> [What you need to do]:
Tally the lines in the items below that contain the string "search", with uppercase and lowercase letters treated as distinct. Reply with the number alone.

[Start of Extracted material]

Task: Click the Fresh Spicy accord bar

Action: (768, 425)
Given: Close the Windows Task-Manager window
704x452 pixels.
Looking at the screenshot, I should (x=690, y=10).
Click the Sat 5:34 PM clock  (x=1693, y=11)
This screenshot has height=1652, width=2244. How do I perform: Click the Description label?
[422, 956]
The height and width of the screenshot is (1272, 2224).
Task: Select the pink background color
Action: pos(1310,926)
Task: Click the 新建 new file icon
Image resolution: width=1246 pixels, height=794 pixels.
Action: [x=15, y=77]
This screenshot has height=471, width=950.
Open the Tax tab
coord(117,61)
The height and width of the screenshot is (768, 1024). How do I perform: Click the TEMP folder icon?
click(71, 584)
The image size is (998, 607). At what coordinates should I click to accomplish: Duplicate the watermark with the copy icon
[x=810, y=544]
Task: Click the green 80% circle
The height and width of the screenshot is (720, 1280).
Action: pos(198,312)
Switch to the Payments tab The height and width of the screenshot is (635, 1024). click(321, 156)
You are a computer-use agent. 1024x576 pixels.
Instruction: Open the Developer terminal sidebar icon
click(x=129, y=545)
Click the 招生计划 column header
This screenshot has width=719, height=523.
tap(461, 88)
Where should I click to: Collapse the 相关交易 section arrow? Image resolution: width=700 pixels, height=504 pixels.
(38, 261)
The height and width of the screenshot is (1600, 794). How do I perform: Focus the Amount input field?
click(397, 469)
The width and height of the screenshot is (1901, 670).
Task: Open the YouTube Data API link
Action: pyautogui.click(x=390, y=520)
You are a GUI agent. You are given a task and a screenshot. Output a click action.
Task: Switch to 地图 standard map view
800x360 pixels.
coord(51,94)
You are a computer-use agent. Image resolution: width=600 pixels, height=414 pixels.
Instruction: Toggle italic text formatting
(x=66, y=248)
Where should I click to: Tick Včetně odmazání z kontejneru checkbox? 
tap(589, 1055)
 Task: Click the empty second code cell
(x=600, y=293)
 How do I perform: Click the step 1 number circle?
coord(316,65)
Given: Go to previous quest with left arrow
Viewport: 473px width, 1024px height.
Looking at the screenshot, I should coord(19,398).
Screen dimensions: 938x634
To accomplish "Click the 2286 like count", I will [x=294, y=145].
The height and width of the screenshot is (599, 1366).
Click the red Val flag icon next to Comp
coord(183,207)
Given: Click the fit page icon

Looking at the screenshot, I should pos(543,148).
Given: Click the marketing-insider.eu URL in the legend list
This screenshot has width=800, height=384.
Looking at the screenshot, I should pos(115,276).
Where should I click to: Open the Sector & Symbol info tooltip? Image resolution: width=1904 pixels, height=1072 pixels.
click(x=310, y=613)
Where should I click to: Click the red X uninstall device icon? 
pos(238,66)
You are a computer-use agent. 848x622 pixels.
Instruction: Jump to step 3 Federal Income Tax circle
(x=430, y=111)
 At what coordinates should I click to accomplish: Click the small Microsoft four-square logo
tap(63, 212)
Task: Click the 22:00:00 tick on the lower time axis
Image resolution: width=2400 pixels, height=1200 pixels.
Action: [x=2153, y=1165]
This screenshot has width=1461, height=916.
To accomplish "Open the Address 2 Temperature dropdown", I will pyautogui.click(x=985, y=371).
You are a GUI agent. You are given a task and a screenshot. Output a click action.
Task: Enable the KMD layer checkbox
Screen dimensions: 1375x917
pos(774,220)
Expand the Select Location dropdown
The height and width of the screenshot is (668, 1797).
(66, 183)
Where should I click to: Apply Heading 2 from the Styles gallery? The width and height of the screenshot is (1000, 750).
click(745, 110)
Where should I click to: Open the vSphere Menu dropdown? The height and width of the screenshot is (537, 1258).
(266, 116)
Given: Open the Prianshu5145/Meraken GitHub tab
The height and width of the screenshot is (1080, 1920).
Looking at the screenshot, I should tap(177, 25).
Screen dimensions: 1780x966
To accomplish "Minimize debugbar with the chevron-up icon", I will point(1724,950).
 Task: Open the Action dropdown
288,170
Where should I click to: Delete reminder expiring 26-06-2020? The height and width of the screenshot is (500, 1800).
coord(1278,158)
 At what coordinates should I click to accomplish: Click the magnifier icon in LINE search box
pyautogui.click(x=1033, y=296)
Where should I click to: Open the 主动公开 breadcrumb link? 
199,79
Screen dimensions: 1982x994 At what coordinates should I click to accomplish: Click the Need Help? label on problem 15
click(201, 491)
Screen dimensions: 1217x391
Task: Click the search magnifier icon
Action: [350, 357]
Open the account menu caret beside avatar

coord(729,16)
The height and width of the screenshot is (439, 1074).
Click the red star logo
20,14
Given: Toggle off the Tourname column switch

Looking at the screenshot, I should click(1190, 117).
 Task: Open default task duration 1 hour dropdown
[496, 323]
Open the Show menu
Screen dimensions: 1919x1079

[End of Extracted material]

> [Result for this exercise]:
2